Contrairement à ses adversaires politiques, Economiesuisse et l’Union patronale, Unia ne peut pas demander des millions à ses membres à court terme, explique Serge Gnos. «Le capital est généralement du côté du capital. Nos actifs, en revanche, appartiennent à nos membres. Ils nous aident à régler les conflits du travail et à payer les indemnités de grève aux personnes concernées.»
Un trésor de guerre
Le pactole détenu par Unia n’était pas connu de ses rivaux politiques. «Nous savions déjà qu’Unia possédait beaucoup de biens immobiliers», explique Bernhard Salzmann, directeur adjoint de la Fédération suisse des maîtres d’œuvre (FSC).
«Mais il est vrai qu’une quantité d’actifs aussi importants nous a surpris, comme le fait que ceux-ci soient utilisés comme trésor de guerre pour les grèves et les actions industrielles.» Du côté de la FSC, les montants similaires ne s’élèvent qu’à 20 millions de francs. «Nous ne nous considérons pas comme une société engagée dans une guerre. Par conséquent, nous n’avons pas de trésor de guerre», ironise Bernhard Salzmann.
«Mettre un coup de projecteur»
D’autres observateurs du monde politique se disent troublés par les sommes discrètement engrangées par le syndicat. «Chaque entité politique doit agir pour plus de transparence sur ses finances», déclare Peter Grünenfelder, directeur de la fondation libérale Avenir Suisse, dont le budget annuel, financé par l’économie, est de 5,5 millions de francs.
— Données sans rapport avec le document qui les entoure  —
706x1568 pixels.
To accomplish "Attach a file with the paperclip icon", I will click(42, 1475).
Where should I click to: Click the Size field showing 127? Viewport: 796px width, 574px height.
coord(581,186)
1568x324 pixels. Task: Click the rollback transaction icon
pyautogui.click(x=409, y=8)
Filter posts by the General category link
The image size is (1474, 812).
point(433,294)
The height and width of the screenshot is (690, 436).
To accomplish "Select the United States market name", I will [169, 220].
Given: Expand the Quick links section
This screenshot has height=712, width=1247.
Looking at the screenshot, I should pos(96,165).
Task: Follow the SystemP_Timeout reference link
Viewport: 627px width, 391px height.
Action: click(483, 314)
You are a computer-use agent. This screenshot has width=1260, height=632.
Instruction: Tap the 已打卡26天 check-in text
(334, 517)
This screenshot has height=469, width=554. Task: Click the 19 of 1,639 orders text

«Il faut mettre un coup de projecteur sur ces placards secrets des syndicats où sont planqués des centaines de millions, ne serait-ce que pour des raisons de politique démocratique», demande Peter Grünenfelder.
Sans ces montants, Unia serait ruiné
Cependant, une chose semble claire: sans ces richesses jusqu’ici gardées secrètes (ou très discrètes), Unia n’aura pas pu survivre. Car ces montants ne servent pas seulement de réserve stratégique mais financent bel et bien l’appareil syndical tout entier.
Depuis sa fondation, Unia n’a pas clôturé une seule année dans le noir. Des frais de personnel exorbitants, dont le dernier en date est de 115 millions de francs, le plongent régulièrement dans le rouge.
Au fil des ans, un déficit d’exploitation de 188 millions de francs s’est accumulé. Seuls les biens immobiliers et les gains en capital d’un bon 200 millions de francs suisses lui ont donc évité la faillite.